Lady Carlton sengaja memperlakukan Lady Welter, yang tinggal di rumah keluarga Carlton sebagai anak asuh, seperti pembantu. Lady Welter bahkan tampak tidak nyaman berjalan karena pergelangan kakinya terluka.
Lady Carlton adalah seorang bangsawan biasa yang harus memerintah orang lain untuk meningkatkan harga dirinya. Dia adalah seorang gadis yang tidak memiliki sedikit pun rasa kasihan.
Nyonya Lorna merasa gembira karena orang yang paling dibicarakan di dunia sosial telah datang mengunjunginya, tetapi pada akhirnya, dia sangat kecewa.
“Nona Carlton, saya tahu Anda sedang tidak dalam suasana hati yang baik hari ini, tetapi ada banyak mata yang tertuju pada kita di sini. Bukankah kehormatan Nona Carlton lebih penting daripada kepuasan sesaat Anda?”
Akhirnya, Hestia yang selama ini diam-diam menuruti permintaan Daisy, seperti mengurus adiknya yang masih kecil, memberikan peringatan. Daisy gemetar mendengar ucapan Hestia.
“Apa yang baru saja kau katakan padaku?”
“Hestia, setelah semua pengukuranmu dilakukan, kau bisa pergi ke kereta terlebih dahulu.”
Countess Carlton melangkah maju dan mencoba mengeluarkan Hestia dari toko secepat mungkin. Dia tidak tega melihat putrinya tidak hanya menodai reputasinya sendiri, tetapi juga reputasi seluruh keluarga Carlton.
“Kalau begitu, bolehkah aku pulang sendiri setelah mengurus urusan pribadi?”
“Tentu. Terima kasih atas kerja kerasmu. Sampai jumpa di rumah besar.”
Countess Carlton menerima permintaan Hestia dan segera menyelesaikan situasi tersebut. Hestia membungkuk sopan kepadanya dan diam-diam berjalan keluar dari toko.
Madame Lorna memperhatikan punggung Hestia dengan saksama saat dia berjalan pergi. Dia sama sekali tidak seperti Daisy, sejak dia memasuki tokonya hingga saat dia meninggalkannya.

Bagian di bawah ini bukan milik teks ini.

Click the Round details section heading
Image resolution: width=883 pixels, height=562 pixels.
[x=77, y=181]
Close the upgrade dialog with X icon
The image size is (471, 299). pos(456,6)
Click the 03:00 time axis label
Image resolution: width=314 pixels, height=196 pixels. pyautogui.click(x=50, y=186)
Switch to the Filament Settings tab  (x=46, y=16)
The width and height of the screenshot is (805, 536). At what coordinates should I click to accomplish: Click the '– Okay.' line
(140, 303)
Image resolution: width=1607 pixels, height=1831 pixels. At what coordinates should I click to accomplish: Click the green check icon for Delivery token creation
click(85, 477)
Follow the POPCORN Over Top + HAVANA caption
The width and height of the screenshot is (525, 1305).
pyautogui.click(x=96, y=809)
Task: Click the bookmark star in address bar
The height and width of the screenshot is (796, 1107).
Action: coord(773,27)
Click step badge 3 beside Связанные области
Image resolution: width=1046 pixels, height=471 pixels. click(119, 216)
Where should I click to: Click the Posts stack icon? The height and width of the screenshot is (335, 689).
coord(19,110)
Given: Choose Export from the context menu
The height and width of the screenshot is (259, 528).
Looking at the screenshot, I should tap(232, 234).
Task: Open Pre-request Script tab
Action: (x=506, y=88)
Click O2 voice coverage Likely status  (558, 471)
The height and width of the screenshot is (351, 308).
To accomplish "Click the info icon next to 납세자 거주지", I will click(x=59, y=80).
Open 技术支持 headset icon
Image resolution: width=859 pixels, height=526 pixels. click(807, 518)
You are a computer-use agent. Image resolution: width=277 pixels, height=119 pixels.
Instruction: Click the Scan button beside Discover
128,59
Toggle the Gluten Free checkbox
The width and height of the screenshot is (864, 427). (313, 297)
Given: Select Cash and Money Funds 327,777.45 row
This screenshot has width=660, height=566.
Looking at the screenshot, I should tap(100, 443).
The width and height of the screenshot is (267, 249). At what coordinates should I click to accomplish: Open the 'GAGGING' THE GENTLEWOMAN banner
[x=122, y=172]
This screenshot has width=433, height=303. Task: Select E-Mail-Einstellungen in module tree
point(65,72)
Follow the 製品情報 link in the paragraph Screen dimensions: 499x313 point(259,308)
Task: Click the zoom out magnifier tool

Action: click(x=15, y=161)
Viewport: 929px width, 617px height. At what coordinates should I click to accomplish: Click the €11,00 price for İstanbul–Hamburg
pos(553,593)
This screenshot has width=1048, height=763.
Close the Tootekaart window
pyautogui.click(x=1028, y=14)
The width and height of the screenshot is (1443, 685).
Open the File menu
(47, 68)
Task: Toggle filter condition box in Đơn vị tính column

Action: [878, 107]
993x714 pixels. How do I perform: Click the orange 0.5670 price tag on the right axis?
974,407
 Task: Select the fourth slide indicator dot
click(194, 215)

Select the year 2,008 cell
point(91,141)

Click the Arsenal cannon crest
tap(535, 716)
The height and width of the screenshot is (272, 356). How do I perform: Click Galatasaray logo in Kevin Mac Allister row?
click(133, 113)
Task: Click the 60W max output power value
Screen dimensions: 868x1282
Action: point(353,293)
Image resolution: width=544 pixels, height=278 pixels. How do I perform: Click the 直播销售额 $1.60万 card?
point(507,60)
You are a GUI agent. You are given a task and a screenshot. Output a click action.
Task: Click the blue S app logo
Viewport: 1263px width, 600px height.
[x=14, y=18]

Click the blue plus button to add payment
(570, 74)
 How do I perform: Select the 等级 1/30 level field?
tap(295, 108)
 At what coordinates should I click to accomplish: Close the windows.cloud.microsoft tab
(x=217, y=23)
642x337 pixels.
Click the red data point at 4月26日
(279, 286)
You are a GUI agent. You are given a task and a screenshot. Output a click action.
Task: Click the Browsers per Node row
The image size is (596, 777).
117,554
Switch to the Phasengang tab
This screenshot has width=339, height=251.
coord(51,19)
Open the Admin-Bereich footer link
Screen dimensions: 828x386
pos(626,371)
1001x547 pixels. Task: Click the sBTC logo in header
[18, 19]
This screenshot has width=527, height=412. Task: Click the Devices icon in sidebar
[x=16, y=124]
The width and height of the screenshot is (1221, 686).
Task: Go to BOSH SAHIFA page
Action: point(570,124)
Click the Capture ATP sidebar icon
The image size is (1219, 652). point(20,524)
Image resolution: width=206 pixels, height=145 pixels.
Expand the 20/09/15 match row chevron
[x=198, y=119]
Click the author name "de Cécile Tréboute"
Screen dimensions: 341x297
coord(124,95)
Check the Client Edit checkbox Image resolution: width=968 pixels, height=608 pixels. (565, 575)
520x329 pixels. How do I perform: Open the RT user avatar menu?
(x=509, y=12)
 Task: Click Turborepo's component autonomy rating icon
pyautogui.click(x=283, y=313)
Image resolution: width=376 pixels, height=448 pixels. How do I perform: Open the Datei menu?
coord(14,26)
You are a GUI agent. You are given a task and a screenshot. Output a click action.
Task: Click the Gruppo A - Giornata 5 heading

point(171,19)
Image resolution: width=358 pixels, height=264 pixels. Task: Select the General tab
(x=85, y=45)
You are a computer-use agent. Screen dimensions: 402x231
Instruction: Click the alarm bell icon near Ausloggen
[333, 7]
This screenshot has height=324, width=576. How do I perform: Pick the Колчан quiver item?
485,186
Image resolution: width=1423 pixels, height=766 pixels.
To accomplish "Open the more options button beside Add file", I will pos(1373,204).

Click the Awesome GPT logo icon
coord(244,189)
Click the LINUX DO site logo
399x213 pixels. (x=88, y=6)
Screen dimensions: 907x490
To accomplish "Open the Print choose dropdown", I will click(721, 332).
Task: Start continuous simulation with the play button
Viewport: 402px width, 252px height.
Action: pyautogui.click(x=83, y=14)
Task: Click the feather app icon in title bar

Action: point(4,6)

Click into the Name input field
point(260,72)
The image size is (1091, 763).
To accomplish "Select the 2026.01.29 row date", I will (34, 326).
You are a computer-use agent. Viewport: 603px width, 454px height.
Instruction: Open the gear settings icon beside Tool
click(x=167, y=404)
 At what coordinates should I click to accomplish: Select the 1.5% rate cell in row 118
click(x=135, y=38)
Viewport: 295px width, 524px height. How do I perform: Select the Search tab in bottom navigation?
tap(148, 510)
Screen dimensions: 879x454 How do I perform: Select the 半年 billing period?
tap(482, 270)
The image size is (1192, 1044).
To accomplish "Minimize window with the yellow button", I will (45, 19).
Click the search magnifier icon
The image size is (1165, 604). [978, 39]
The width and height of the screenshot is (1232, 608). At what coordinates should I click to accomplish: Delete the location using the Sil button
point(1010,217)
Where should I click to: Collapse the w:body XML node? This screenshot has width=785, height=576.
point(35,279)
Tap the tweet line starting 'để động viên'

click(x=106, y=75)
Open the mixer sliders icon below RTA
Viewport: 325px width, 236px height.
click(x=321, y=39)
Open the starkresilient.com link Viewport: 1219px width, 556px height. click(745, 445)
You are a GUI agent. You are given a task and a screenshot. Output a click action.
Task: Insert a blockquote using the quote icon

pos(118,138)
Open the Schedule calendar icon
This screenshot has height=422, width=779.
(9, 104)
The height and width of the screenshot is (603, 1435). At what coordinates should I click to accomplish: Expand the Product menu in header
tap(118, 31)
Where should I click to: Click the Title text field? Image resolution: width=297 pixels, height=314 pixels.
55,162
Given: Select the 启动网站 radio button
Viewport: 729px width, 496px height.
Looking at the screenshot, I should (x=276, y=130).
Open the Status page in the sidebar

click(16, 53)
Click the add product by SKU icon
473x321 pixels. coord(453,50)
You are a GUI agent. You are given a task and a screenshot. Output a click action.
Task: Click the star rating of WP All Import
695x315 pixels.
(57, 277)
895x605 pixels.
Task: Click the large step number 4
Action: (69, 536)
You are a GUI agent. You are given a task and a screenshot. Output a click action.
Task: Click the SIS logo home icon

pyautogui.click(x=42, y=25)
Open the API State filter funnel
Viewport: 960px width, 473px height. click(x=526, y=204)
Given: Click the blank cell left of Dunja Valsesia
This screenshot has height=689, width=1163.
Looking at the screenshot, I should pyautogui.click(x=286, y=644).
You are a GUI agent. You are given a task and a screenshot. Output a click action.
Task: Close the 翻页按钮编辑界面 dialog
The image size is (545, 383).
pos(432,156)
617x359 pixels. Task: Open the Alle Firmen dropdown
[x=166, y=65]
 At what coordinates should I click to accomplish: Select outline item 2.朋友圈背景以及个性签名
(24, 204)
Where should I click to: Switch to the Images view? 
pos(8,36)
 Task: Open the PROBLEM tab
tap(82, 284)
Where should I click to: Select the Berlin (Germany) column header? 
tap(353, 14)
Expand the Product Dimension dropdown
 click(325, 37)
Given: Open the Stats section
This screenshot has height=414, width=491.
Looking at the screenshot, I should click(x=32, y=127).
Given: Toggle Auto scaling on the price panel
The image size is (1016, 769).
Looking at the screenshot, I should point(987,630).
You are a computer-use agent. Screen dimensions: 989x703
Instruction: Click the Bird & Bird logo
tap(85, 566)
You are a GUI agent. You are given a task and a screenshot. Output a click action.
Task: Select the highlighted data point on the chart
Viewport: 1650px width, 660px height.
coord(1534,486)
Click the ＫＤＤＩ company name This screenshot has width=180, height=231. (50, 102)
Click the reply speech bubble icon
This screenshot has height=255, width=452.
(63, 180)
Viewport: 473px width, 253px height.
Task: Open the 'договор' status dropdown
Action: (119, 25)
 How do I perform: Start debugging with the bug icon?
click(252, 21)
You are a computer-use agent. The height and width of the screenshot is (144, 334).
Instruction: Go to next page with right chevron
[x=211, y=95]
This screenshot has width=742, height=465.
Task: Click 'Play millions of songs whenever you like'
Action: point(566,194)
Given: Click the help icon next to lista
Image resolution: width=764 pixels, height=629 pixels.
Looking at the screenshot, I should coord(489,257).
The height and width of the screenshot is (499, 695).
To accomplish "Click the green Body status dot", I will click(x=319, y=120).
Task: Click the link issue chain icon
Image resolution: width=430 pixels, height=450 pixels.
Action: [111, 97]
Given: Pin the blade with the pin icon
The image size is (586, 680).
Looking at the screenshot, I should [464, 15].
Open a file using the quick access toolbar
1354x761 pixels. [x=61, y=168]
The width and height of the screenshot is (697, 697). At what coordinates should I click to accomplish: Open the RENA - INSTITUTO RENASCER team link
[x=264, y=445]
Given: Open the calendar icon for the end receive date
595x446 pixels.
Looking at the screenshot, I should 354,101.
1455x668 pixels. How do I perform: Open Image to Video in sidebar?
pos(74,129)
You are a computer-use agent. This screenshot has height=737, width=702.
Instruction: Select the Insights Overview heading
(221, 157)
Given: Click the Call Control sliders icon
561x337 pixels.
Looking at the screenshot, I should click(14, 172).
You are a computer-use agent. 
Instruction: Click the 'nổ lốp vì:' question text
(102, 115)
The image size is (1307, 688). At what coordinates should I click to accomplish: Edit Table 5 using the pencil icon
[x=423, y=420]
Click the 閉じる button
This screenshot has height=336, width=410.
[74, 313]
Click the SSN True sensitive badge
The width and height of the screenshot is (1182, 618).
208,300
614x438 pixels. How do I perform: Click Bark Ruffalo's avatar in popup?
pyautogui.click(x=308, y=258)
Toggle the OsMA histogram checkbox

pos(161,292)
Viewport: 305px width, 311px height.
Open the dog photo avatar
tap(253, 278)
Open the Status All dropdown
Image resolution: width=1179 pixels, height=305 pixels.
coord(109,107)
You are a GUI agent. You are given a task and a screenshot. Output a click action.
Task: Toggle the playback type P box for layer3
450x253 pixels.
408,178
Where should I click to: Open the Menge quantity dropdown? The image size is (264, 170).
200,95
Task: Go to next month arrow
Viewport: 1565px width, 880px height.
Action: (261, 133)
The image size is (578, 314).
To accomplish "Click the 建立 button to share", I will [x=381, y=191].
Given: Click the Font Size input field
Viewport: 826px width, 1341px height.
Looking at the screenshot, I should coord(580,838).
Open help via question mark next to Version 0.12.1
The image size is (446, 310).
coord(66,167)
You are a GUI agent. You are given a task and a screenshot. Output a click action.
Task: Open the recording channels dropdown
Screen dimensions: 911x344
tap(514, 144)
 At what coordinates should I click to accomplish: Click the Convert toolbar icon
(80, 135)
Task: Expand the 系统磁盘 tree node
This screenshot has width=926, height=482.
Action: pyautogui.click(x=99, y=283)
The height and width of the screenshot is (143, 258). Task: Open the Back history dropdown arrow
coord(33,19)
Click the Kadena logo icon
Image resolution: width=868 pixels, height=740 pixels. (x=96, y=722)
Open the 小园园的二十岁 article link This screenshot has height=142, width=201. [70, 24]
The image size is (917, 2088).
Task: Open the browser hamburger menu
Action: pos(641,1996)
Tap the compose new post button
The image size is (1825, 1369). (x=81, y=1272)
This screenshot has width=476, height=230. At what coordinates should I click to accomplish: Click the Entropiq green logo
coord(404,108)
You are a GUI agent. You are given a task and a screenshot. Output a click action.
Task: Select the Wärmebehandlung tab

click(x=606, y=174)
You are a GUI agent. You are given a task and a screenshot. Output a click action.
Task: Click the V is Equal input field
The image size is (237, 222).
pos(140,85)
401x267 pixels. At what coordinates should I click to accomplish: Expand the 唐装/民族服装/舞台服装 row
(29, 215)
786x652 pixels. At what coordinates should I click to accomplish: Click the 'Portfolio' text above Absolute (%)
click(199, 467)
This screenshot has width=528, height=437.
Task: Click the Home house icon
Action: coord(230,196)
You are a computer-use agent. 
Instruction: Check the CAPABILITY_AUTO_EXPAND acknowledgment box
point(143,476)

Dia bukan tipe orang yang akan mempercayakan dirinya kepada keluarga Carlton. Lorna yakin bahwa dalam beberapa tahun lagi dia akan berada di posisi yang sangat terhormat.
* * *
Setelah meninggalkan toko, Hestia perlahan menutup dan membuka kembali matanya untuk menenangkan emosinya. Itu adalah sikap Daisy yang menyebalkan, tetapi dia merasa sulit untuk menahannya hari ini.
Jalan Ripello ramai, dengan banyak toko, restoran, bank, dan kantor pemerintahan.
Kereta kuda melintas di jalan lebar yang terawat baik yang sesuai dengan ibu kota kekaisaran. Patung marmer besar dewi Lillian berdiri tegak di alun-alun pusat.
Di dekat air mancur yang indah, anak-anak mengenakan pakaian yang terbuat dari kain halus sedang bermain dengan riang, dan para pengasuh yang menemani anak-anak berkumpul dalam kelompok dua dan tiga untuk mengobrol.
Selain itu, jalanan terlihat ramai dengan banyak orang lalu lalang, seorang musisi jalanan memainkan biola di depan khalayak, pria-pria minum di restoran, dan wanita-wanita melihat-lihat toko perhiasan.